When capitalist hegemony falters, however, and the population’s faith in its institutions is undermined – as is occurring at present, thanks to the global financial crisis – social-democratic parties are able to present their respective electorates with much more radical policy manifestos and, upon attaining office, drive through programmes of change which, cumulatively, can lead to a revolutionary transformation of their societies.

Such was the achievement of New Zealand’s first Labour government (1935-1949). The Governor-General and his family may not have been murdered in the basement of Government House, nor the cream of the New Zealand working-class wiped out in a vicious civil war, but Mickey Savage’s humane social-democracy certainly did succeed in transforming this country fundamentally – and for the better.

So, if anyone is indulging in personal whimsy (or is it blatant dishonesty?) when it comes to accurately labelling New Zealand’s political actors and movements it would appear to be Steve himself. To pass muster as a social-democrat, Steve insists that Phil Goff "reject free market economics" – not just in his heart (which, in itself, I would regard as a fairly big ask) but publicly. Of course, were Phil to commit such a strategic blunder, he would be signalling his intention to vacate the arena of serious electoral politics altogether. Within a fortnight, the right-wing news media and his National and Act opponents would have forced him to resign as Leader of the Opposition, and driven him into the political wilderness – where he would, no doubt, be welcomed by Steve.
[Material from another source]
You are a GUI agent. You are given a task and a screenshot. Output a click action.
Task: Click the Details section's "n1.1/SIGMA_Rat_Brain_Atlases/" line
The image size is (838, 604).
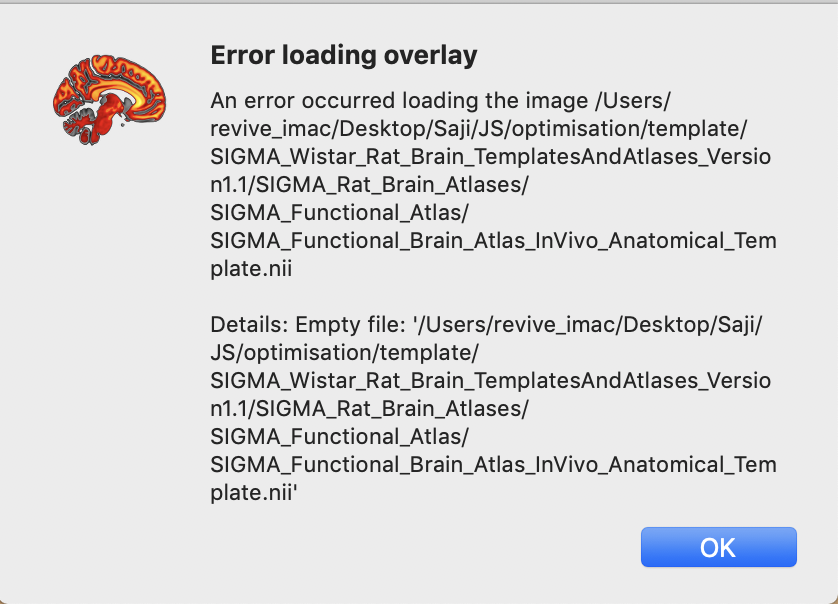tap(369, 409)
Only then would Phil know that he had swallowed the wrong ideological medicine.

Only then would he realise that his new mate, Steve, had secretly peeled-off the original label identifying the contents of the bottle correctly as "Revolutionary Socialism", and replaced it with a new label, falsely describing the medicine inside (along with all its fatal side-effects) as "Social Democracy".

Only then would Phil begin to understand why he was feeling so discombobulated.

3 comments:

Pdogge said...

A sad case old Steve,always bashing away at the left. Labour has never got it right and last post he made before I removed him from my bookmarks was wacking Andrew Little and his Union/Labour Party Presidency.

Amazing.

If anyone knows him can they enlighten him that the baddies are elsewhere and if they can give him some political learning/history explain about the very good practice of being a United Front. There is no way ever that pinging the left will ever get rid of the Tories. Sheesh....

Nick said...

Nice line of argument Chris, it does beg the question of how one draws back the boundaries of the neo liberal revolution without recourse to a revolutionary programme? What neo liberals did world wide was legislate and set in concrete legalised systems that conslidated their gains. In 9 years in power here Labour only smoothed the rough edges, no major repeals of this framework. Regardless of how hamstrung they might have been many to the left question Labours socialist credentials as a result. I would be interested to hear your(s) and other views on how this might occur without running a Douglas style coup? The spirit of the neo liberal revolutionaries was that of Lenins revolutionary vanguard who took to themselves the right to decide and impose their minority extremism upon the majority. This has proven a successful model for those doing it, miserable for those affected. How do the left avoid this form of revolution if they want to change the status quo?

Bradley said...

Steve does however seem to have a point regarding The Standard it's often difficult for them to criticise National's policy because Labour and National seem to have far more in common than any other two parties in parliament. The most glaring example of this weakness is this article.
http://www.thestandard.org.nz/nz-still-a-great-place-to-do-business/
They openly extoll the virtues of neoliberal policies that Labour supports, the support of Labour being the key determinant of a policy's worth. I enjoy reading The Standard but anyone who goes there can see they have a blindspot when it comes to The Labour Party.